This study included 53 potential risk factors associated with PDD. A univariate analysis of these factors using data from the training set (see Appendix Table S1 for univariate analysis) identified 15 risk factors that were significantly associated with PDD: X8, X13, X14, X15, X20, X21, X22, X23, X37, X38.6, X43, X46, X47.2, X49.1, and X53. Subsequently, multivariate analysis using binary logistic regression and stepwise regression (step-forward conditional) (Table 1) was performed, which resulted in the identification of 7 independent risk factors (see Appendix Table S2 for the assignment of independent variables): (1) X8: Work Stress During Maternity Leave; (2) X13: Can the Husband Provide Sufficient Care? (3) X14: Postpartum Recovery Place; (4) X22: Relationship with Parents-in-law; (5) X37: Did Pregnancy Weight Gain Cause Distress? (6) X43: Current Maternal Sleep Condition; (7) X53: Level of Social Support. Collinearity diagnostic analysis of these 7 independent risk factors (see Appendix Table S3 in the for collinearity diagnosis) showed no significant collinearity (Variance Inflation Factor [VIF] < 5).

Table 1

Table 1. Training set maternal binary logistic regression (step-forward conditional) (n = 563).

Model performance

We used ten ML algorithms to construct risk prediction models and compared their performance to select the best model for developing an online web calculator to compute the early risk probability of PPD. The performance and parameters of each model’s internal and external validation are shown in Table 2.

Table 2

Table 2. Internal and external validation evaluation indicators of 10 machine learning algorithms.

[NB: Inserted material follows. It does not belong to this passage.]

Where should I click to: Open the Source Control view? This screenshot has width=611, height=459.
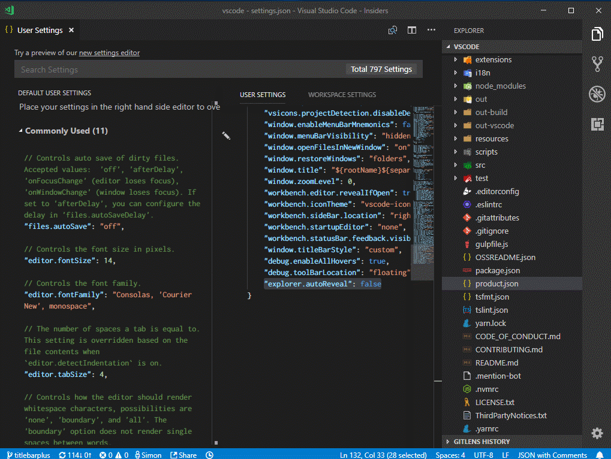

After comparing the evaluation metrics for both internal and external validation, we identified the RF model as the best performing model. Its internal validation AUC was 0.91 (95% CI: 0.85–0.96), and the external validation AUC was 0.77 (95% CI: 0.70–0.85). Although the external validation result of the RF model was slightly worse than that of the Naive Bayes model (AUC = 0.85, 95% CI: 0.82–0.88), considering the overall performance in terms of internal validation, accuracy, precision, recall, F1 score, and AUC value, the RF model was finally selected as the best model. The ROC curves for internal and external validation of each model are compared in Figure 2.

Figure 2

Figure 2. Comparison of ROC curves for internal and external validation.

Risk stratification

We used the K-Means clustering (Fast Clustering) analysis method to stratify the risk based on the predicted probabilities from the RF prediction model training set. The participants were categorized into three risk levels: low, medium, and high risk. K-Means clustering was set to 3 clusters with a maximum of 10 iterations.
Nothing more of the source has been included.